So, why do many aspiring entrepreneurs devote countless hours to such activities?  In many cases, it may simply reflect a lack of awareness.  A useful exercise in that case is to price your time to yourself and then based on this decide between hiring the activity out or doing it yourself.  Naval Ravakant, a successful Silicon Valley entrepreneur and angel investor, for example, once commented that he evaluated all potential uses of his time against a $1,000 per hour threshold.  This is of course a bit excessive for most of us and so you might choose a more modest number, for example fifty dollars per hour.  Referring to the example above, in that case you’d hire the web developer and allocate your time to other higher value tasks.

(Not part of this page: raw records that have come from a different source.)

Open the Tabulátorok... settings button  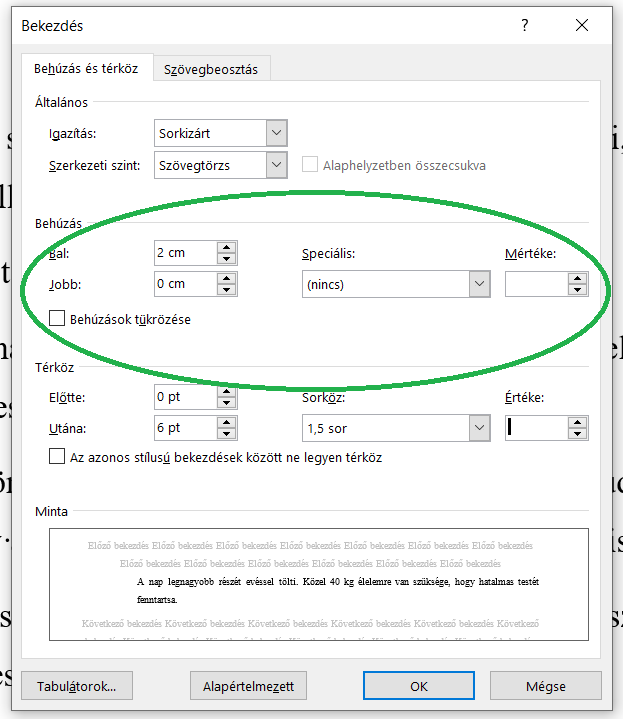[x=76, y=686]
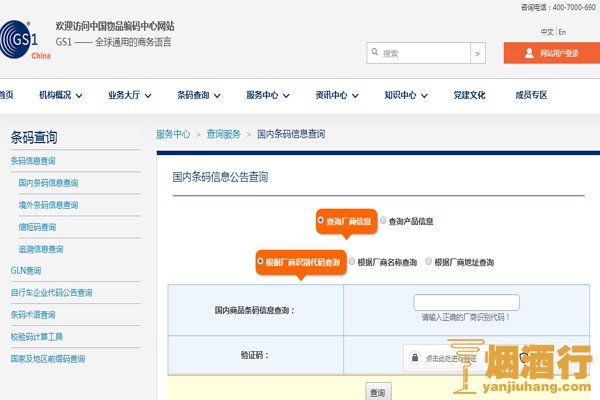Screen dimensions: 600x400
Task: Open 成员专区 in the navigation bar
Action: [531, 95]
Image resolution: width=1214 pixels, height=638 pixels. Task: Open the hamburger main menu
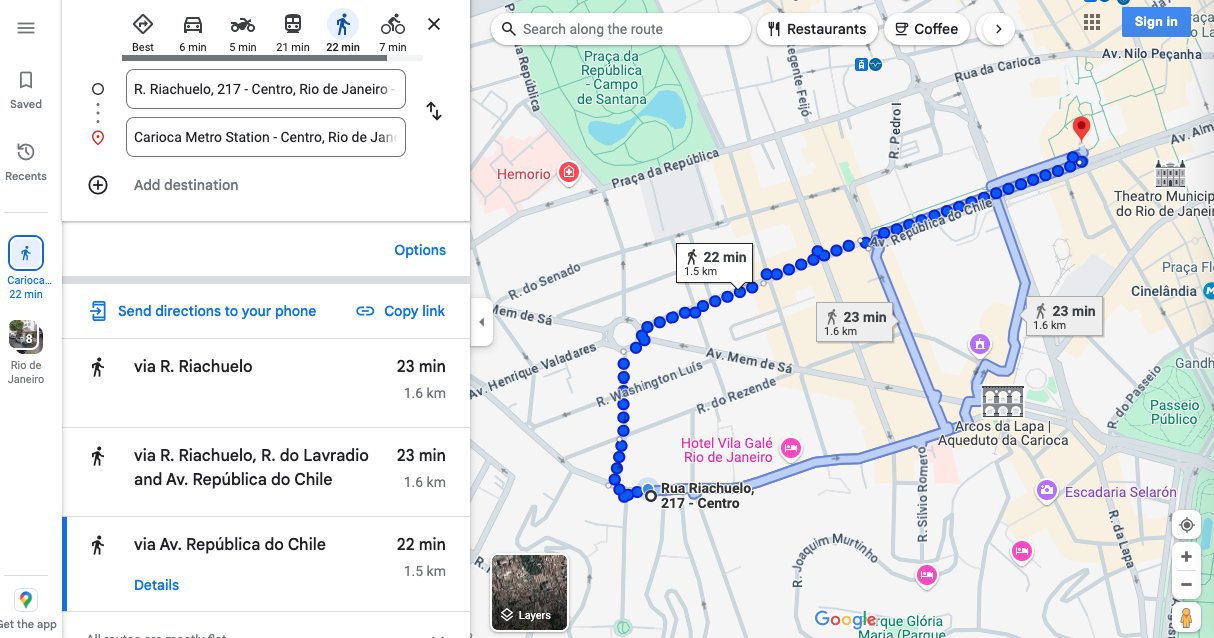point(26,28)
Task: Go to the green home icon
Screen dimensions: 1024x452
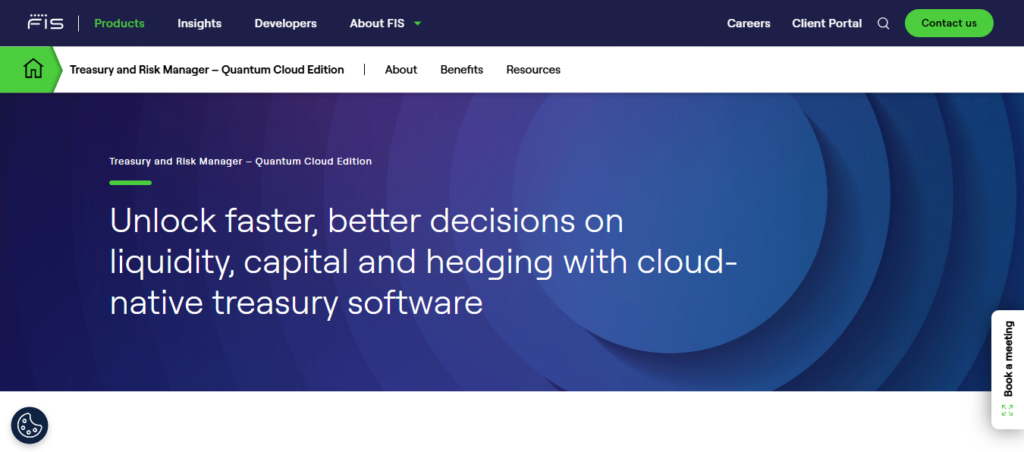Action: pos(33,69)
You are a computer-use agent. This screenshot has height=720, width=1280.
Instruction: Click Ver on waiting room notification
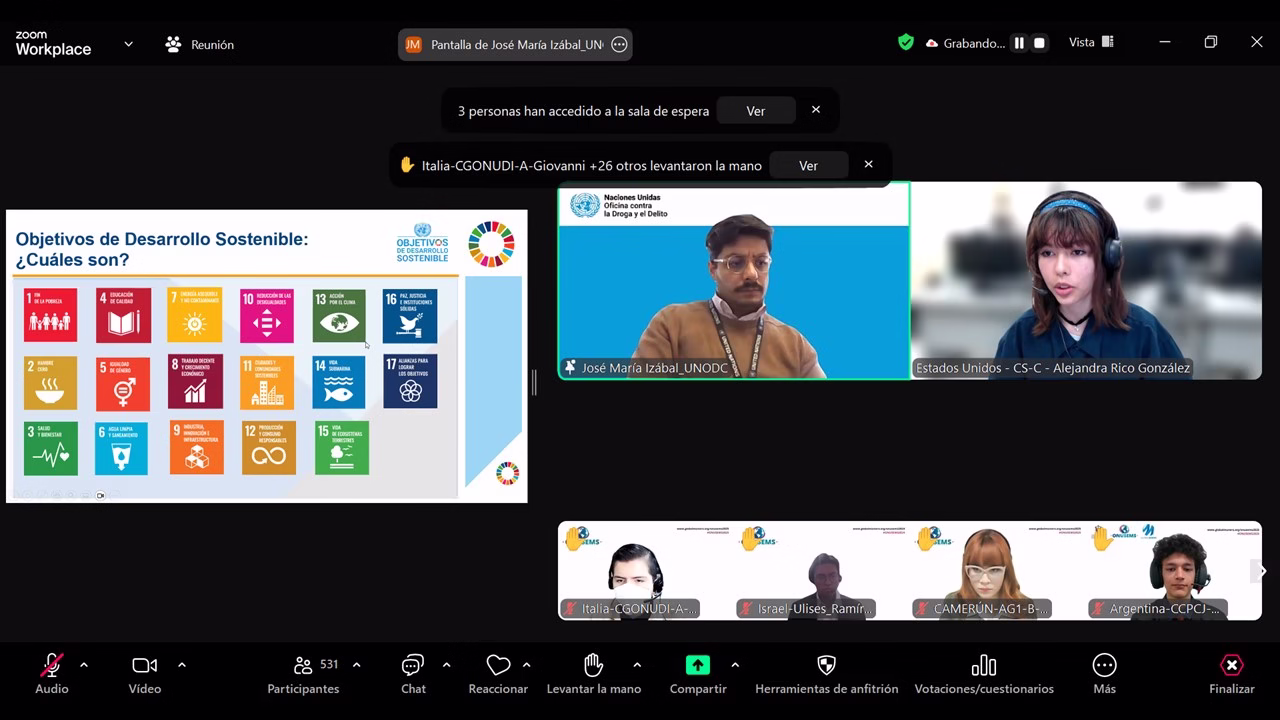coord(755,111)
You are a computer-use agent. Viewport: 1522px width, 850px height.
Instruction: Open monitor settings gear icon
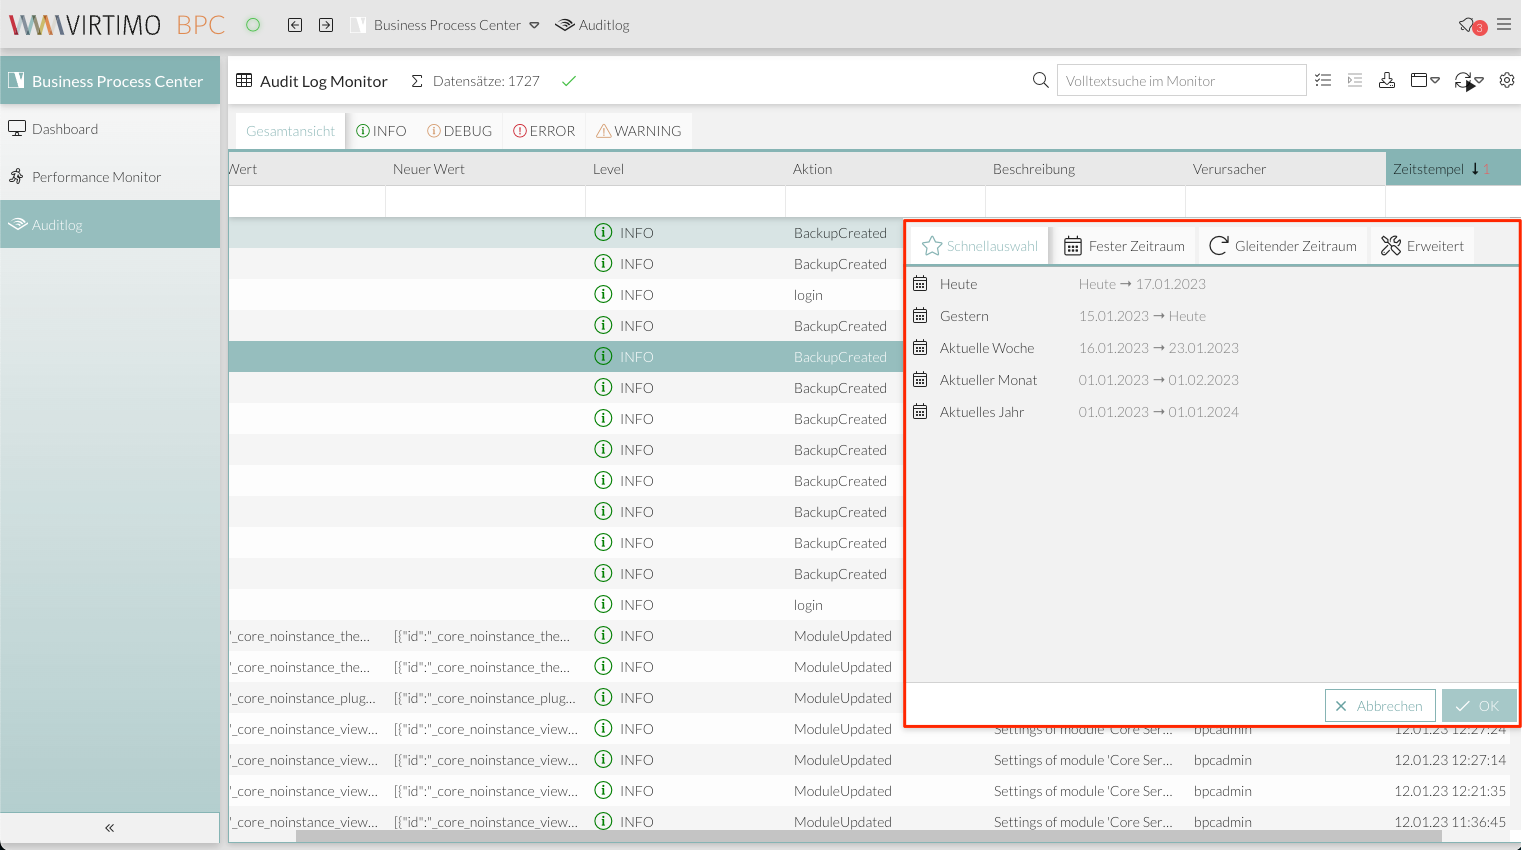1507,81
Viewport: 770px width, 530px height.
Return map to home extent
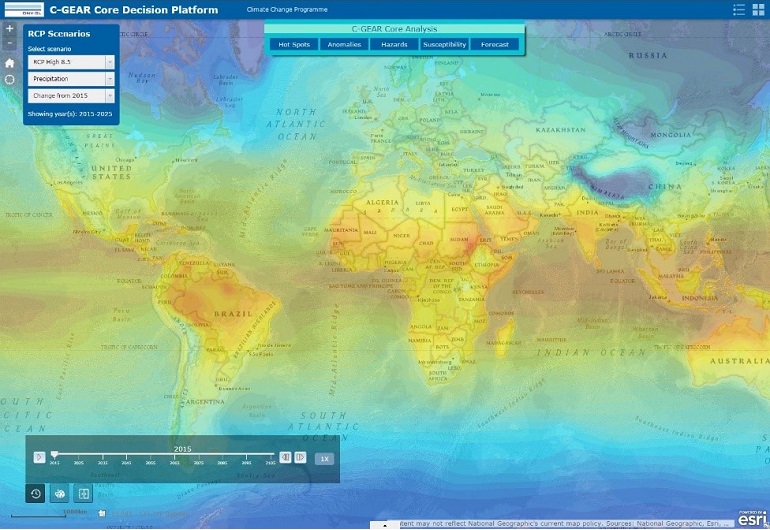click(10, 62)
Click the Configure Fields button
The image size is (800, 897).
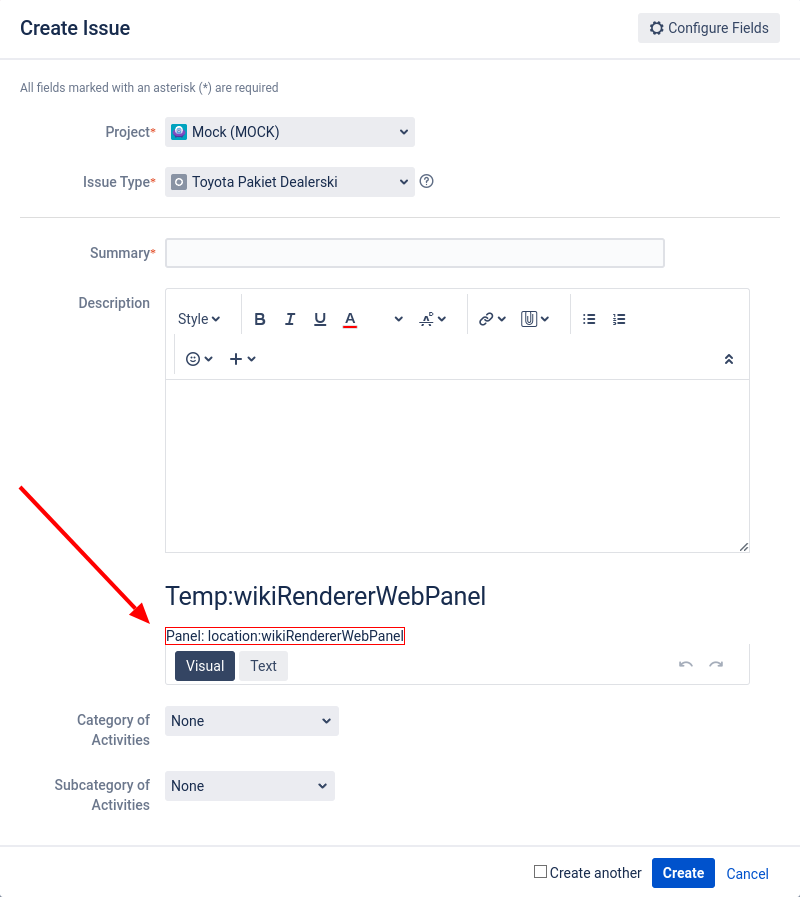tap(708, 28)
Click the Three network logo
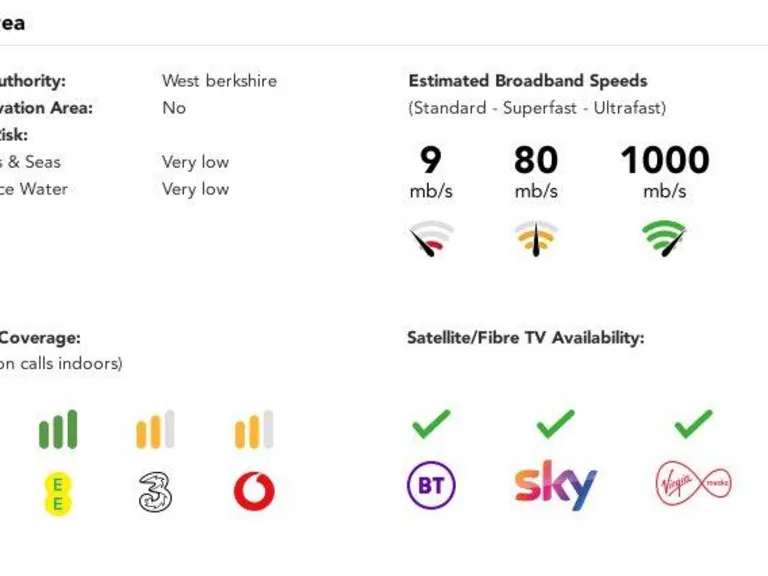Screen dimensions: 768x576 point(155,491)
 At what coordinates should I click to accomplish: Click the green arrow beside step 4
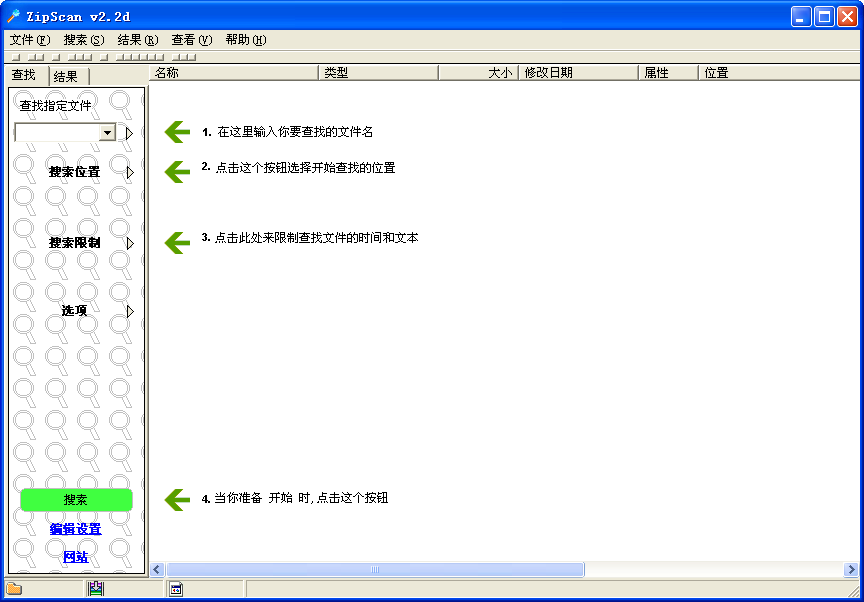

What is Your Opportunity Cost?

A simple question without a simple answer.  If you have a job that pays $100,000 per year, you might start with $50.  $50 times forty hours per week then times fifty weeks is $100,000.  But can you earn $50 during the spare few hours you find in the evening?  Probably not.  And so, using $50 might not be appropriate.  Then of course your salary is taxable while money saved is not.  And finally, imagine you were given the choice between earning $50 per hour at work and the equivalent amount for working on your dream.  Likely, you’d be willing to accept less to work on your dream. 

So, it’s not completely irrational for an aspiring entrepreneur to engage in what appears to be low-value work.  But remember, your objective is not simply to create value.  You can do this when you take a job that compensates you for another foregone job or lost leisure.  No, to create extraordinary value, you must seek opportunities to hire and then reallocate resources to better use.